Kann Griechenlands Wirtschaft in 2026 weiter wachsen, obwohl die EU-Gelder dieses Jahr auslaufen?
Griechenland startet 2026 mit einer Portion Optimismus aus der Regierung. Sie setzt auf anhaltendes Wirtschaftswachstum.
Offizielle Prognosen erwarten ein stärkeres BIP-Wachstum als im Euroraum. Investitionen sollen steigen, die Arbeitslosigkeit sinken und die Inflation moderater bleiben.
Die Haushaltsführung bleibt ein zentrales Ziel, um die finanzielle Stabilität zu sichern.
Die Regierung betont immer wieder: Wirtschaftliche Fortschritte zählen nur, wenn sie das tägliche Leben der Menschen besser machen.
Hier stehen Maßnahmen im Fokus, die Wachstum mit greifbaren Vorteilen für Haushalte und Beschäftigte verbinden sollen.
Risiken für die griechische Wirtschaft 2026 und danach
Hellas steht vor einigen echten Hürden, wenn die EU-Gelder auslaufen. Die kurzfristigen Investitionsquellen, die in den letzten Jahren geholfen haben, werden schwächer.
Wenn private Investitionen nicht einspringen, kann das Wachstum schnell abbremsen.
Die Wirtschaft hängt immer noch stark von öffentlicher und EU-finanzierter Nachfrage ab. Staatlich getriebene Projekte hinterlassen Lücken, wenn private Firmen nicht flott genug in Infrastruktur, Technologie und Produktion investieren.
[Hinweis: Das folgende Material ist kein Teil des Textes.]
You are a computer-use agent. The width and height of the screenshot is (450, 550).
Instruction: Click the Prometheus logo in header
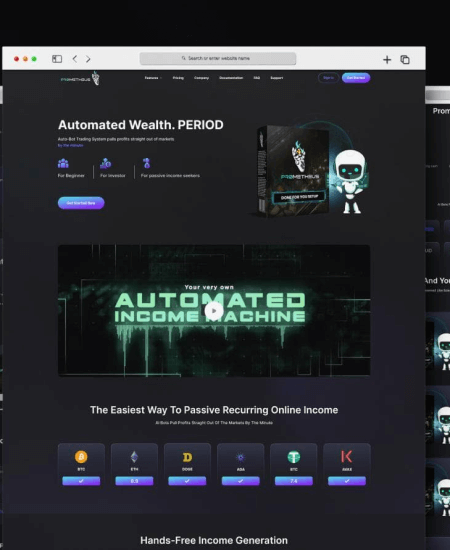tap(80, 78)

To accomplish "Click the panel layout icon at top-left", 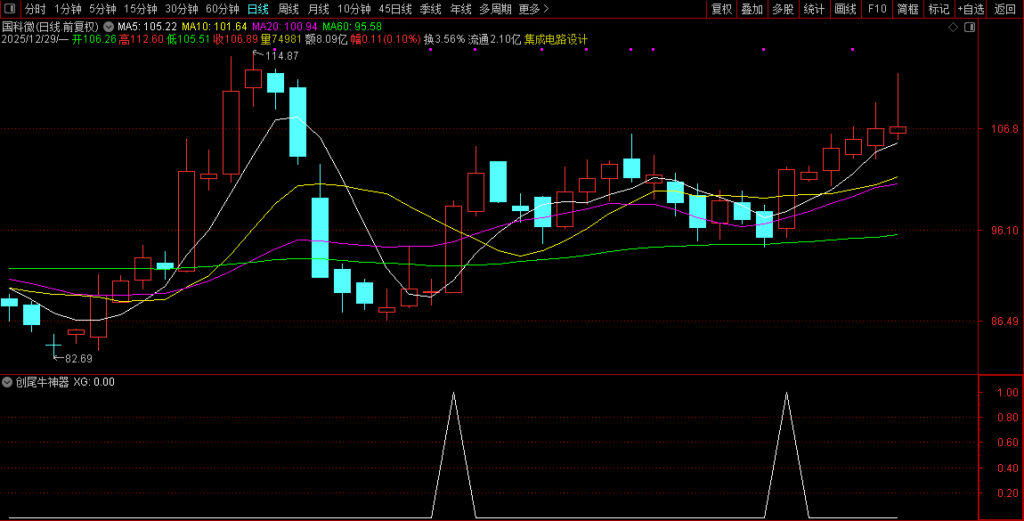I will click(10, 9).
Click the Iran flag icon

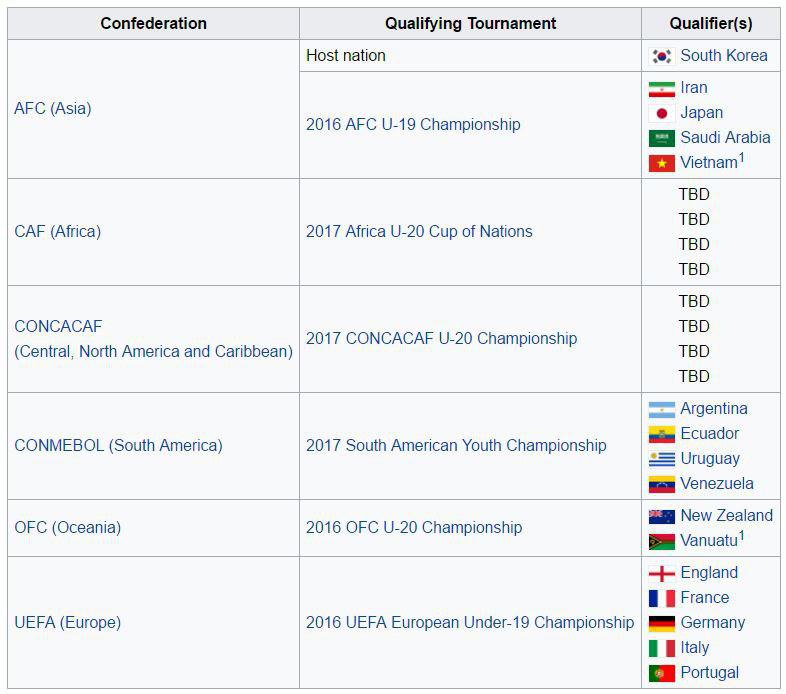click(x=661, y=89)
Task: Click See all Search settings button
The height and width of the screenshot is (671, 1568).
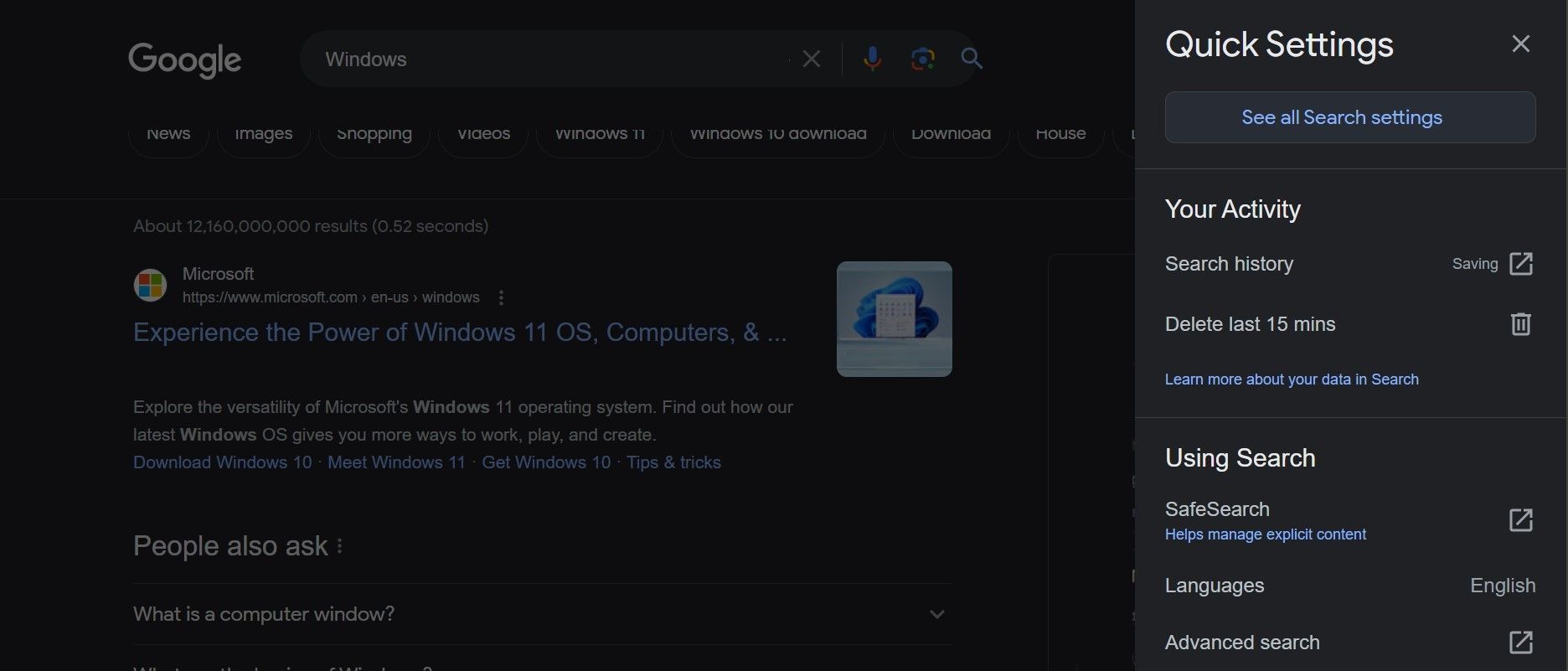Action: [x=1349, y=117]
Das nennt man oft «Investitionslücke». Inflation, schwache externe Nachfrage und geopolitische Risiken drücken zusätzlich auf Exporte und Tourismus.
Sinkende Nachfrage aus dem Ausland trifft Griechenland besonders, weil die Wirtschaft so stark auf Dienste und Kapitalzuflüsse baut.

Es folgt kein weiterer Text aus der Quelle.